PM to 'eradicate need for squatting' in Jamaica
National Housing Trust set plan to build more than 5,000 homes in 2017
Tuesday, 9th May 2017

Squatting will be a thing of the past under new home ownership plans, says Jamaica’s prime minister.
Andrew Holness has promised to make owning a habitable property so easy using “effective mechanisms to build communities”.
Speaking as work because on a new housing development in Birds Hill, Clarendon, he said: "A large part of the problem we face is that communities pop up overnight without proper planning and we are not going to continue the haphazard development of our country.
“We are going to build housing solutions that are affordable.
“Squatter settlements cannot continue because disorderly settlement breeds crime and violence and social disorder. It makes it difficult to bring services to your communities.”
The first phase of the new development will see 150 new homes built, but this will increase to 565 once the project is complete.

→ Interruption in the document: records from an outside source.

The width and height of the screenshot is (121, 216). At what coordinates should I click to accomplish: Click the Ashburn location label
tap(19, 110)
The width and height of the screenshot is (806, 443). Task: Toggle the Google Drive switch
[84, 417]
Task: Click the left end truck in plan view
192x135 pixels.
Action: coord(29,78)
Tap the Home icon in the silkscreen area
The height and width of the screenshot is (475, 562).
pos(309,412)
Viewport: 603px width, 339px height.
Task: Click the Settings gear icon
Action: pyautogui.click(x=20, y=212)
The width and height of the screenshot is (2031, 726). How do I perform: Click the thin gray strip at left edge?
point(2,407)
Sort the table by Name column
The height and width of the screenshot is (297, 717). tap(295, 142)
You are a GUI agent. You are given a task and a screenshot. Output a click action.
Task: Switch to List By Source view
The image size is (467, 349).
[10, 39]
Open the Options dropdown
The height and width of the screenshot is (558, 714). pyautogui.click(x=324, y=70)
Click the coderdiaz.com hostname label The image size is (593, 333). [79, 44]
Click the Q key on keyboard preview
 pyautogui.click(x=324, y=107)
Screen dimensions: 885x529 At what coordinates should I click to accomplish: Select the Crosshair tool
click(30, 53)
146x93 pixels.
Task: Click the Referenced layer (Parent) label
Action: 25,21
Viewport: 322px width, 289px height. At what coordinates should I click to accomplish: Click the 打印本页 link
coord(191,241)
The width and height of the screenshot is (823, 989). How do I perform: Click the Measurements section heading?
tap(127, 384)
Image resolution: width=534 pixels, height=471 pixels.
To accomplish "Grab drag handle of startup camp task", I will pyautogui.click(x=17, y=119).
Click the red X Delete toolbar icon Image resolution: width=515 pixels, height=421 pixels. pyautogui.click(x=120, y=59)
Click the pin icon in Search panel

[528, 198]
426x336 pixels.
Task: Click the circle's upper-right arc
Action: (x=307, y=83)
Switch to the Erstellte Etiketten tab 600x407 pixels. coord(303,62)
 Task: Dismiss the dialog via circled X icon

The prime minister said his government’s strategy is to build so many houses that people will have real opportunity to own their home instead of capturing a piece of land.
"The squatting issues that exists now exists because we have not put in place the effective mechanisms to build communities and housing to meet the housing demands that exists,” Holness added.
During 2017 Jamaica has see ground has been broken for over 2,000 residences.
Nigel Clarke, chairman of the National Housing Trust, said that housing starts by the organisation will reach 5,500, more than the entire number from 2012 to 2015.